3401_V2Mon école primaire. 1954-1958. Mon entrée à l’école primaire ouvrit un nouveau chapitre de ma jeune existence et constitua un moment important pour moi. J’avais six ans et demi, c’est tard pour commencer le primaire. Mais j’avais soif d’apprendre. Ma mère, dont les ambitions à mon égard étaient élevées, avait décidé de m’inscrire au petit pensionnat des religieuses Ursulines, situé à dix minutes du bureau de mon père, à Loretteville. On y accueillait les élèves de la première à la quatrième année du primaire. Puis, pour la suite, il faudrait poursuivre mais au grand pensionnat, situé à Québec même, pas très loin du Château Frontenac, en plein dans la vieille Ville. Elle-même y avait étudié de même que mon aïeule paternelle, Mary-Ann O’Neil, pour laquelle elle nourrissait une admiration non dissimulée.

Un legs de Francis Mc Lennan. Ce pensionnat et demi-pensionnat n’accueillait qu’une soixantaine d’enfants. Il était situé à la sortie du Village Huron, à deux minutes de Loretteville. Le manoir et les terres qui composent le domaine du Monastère des Ursulines de Loretteville avaient été légués à cette congrégation par un avocat réputé de Montréal, Francis Mc Lennan (9 août 1857-décembre 1940) peu de temps avant son décès, le 25 décembre 1940. Francis Mc Lennan avait fait construire le manoir en 1913 à partir des plans réalisés par le renommé architecte montréalais, James Cecil Mc Dougall. Francis Mc Lennan était veuf puisque sa femme, née Alma Stuart, était décédée en 1926 à Loretteville.
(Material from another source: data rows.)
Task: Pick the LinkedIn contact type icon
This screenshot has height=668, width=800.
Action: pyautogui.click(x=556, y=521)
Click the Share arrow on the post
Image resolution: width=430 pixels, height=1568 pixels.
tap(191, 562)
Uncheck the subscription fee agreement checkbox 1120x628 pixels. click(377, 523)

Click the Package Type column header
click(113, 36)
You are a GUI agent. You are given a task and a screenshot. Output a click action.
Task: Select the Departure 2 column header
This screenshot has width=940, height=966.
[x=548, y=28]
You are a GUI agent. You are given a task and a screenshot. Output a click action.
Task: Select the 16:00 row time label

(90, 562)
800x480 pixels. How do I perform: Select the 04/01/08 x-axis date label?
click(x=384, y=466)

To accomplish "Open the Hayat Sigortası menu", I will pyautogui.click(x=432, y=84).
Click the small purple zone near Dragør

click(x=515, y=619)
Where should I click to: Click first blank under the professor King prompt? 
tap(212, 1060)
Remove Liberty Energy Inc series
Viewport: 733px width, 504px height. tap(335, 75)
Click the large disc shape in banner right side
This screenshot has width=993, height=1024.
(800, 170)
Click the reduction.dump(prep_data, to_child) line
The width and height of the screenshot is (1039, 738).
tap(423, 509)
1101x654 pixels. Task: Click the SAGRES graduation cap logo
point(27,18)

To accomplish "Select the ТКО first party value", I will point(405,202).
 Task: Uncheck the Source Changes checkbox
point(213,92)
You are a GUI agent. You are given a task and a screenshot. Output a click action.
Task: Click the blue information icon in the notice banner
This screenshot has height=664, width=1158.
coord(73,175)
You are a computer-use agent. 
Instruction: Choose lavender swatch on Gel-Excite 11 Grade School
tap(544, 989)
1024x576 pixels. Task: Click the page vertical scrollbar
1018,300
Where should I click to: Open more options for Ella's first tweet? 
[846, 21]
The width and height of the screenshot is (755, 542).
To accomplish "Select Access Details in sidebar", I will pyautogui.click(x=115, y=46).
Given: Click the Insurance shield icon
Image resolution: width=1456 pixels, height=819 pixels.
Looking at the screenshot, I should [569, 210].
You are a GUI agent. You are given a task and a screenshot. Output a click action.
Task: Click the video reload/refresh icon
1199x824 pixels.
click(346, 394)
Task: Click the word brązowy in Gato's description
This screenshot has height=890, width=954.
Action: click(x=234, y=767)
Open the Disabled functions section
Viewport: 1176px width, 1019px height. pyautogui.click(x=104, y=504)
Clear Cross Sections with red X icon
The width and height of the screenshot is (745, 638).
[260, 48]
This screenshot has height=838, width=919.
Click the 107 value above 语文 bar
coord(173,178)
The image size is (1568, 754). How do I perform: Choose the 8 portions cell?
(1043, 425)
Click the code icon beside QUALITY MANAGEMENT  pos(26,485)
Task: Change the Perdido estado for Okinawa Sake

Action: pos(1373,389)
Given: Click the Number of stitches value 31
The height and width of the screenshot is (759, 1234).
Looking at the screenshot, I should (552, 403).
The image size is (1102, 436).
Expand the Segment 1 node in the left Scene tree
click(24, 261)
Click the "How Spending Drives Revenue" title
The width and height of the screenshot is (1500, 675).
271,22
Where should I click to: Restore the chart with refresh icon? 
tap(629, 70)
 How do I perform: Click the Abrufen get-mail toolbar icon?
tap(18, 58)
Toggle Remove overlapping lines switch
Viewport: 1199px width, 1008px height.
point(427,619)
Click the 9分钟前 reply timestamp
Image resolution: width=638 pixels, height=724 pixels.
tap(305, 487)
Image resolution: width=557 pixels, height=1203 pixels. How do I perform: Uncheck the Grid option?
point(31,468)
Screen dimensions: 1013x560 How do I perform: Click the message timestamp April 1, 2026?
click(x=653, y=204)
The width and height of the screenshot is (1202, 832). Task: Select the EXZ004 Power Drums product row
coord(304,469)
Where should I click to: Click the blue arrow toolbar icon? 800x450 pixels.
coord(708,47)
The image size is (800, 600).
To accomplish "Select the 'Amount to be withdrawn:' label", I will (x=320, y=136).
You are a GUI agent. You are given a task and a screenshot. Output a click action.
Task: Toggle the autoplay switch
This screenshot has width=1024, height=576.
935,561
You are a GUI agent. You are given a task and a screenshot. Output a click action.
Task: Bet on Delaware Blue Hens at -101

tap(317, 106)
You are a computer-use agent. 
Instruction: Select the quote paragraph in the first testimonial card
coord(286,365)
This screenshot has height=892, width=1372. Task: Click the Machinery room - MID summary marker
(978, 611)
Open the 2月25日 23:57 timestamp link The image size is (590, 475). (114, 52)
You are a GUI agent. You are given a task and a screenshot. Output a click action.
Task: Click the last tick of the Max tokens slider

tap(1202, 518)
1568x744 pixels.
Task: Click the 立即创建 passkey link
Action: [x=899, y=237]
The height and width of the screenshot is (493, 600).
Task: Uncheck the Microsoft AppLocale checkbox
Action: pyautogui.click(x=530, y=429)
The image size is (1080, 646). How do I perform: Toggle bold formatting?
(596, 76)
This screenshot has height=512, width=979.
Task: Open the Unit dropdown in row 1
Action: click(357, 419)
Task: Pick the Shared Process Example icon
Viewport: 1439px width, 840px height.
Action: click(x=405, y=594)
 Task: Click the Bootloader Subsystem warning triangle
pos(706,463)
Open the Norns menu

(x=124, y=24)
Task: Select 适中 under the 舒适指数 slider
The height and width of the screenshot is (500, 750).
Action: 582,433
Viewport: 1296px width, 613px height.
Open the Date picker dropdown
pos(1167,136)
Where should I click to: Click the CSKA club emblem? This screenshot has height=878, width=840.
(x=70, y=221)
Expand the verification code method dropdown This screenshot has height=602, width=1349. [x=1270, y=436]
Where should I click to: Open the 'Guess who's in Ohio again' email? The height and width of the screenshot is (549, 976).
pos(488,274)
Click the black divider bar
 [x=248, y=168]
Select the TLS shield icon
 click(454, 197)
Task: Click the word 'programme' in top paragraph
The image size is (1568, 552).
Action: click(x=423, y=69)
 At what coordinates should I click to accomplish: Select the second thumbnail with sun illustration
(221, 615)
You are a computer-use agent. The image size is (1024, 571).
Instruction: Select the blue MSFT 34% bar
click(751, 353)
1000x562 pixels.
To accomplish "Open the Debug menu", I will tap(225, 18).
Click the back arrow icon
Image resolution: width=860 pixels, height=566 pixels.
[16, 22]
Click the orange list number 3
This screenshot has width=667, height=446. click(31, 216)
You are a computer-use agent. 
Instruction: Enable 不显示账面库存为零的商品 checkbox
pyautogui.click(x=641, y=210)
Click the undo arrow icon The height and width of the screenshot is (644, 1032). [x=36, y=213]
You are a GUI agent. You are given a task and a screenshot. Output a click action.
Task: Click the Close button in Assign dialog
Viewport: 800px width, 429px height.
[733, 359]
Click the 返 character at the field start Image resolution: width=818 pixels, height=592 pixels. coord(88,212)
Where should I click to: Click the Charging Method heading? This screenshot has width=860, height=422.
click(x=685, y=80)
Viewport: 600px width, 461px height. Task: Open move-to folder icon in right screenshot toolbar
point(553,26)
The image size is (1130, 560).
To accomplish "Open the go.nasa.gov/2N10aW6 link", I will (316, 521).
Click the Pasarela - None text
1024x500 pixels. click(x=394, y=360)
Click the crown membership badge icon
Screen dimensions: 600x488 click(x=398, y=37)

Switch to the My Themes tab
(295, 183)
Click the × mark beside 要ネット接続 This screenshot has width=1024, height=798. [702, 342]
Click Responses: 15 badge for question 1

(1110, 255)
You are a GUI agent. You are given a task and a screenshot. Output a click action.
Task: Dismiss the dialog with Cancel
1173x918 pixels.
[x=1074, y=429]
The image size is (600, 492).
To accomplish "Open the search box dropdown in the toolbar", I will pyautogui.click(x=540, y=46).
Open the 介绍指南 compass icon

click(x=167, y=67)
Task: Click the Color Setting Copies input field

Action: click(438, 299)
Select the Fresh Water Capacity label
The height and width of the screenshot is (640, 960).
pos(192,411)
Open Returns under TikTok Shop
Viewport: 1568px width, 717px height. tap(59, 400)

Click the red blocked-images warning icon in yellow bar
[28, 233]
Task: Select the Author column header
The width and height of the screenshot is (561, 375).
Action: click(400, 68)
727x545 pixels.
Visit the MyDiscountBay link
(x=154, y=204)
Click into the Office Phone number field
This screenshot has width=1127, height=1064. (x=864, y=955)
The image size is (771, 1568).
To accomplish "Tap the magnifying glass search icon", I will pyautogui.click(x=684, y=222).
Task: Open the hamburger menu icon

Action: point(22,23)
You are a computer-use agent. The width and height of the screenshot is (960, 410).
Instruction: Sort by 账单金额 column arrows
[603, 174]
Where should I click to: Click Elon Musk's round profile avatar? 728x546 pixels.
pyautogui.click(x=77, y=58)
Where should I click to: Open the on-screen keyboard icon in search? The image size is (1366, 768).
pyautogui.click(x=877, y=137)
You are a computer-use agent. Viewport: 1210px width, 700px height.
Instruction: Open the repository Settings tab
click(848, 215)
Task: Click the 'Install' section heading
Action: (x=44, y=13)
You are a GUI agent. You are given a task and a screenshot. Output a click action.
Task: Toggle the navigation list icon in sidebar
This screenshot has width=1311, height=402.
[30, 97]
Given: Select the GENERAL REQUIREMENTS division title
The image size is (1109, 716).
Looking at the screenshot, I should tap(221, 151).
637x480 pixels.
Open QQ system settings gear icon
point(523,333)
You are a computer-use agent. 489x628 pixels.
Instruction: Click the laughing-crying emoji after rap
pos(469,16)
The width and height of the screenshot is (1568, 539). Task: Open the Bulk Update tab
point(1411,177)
Le couple, qui s’était marié selon le rite presbytérien (Chalmer’s Church) à Québec en 1896, n’avait pas eu d’enfant.Tant Emma Stuart que son mari étaient issus de la haute bourgeoisie : elle, de Québec. Lui, de Montréal. À leur décès, chacun d’eux choisira des funérailles conformes à leur religion d’appartenance : pour lui, des funérailles presbytériennes à la Saint-Andrew’s Church de Québec et pour elle, des funérailles catholiques en l’église catholique St-Patrick’s de Québec.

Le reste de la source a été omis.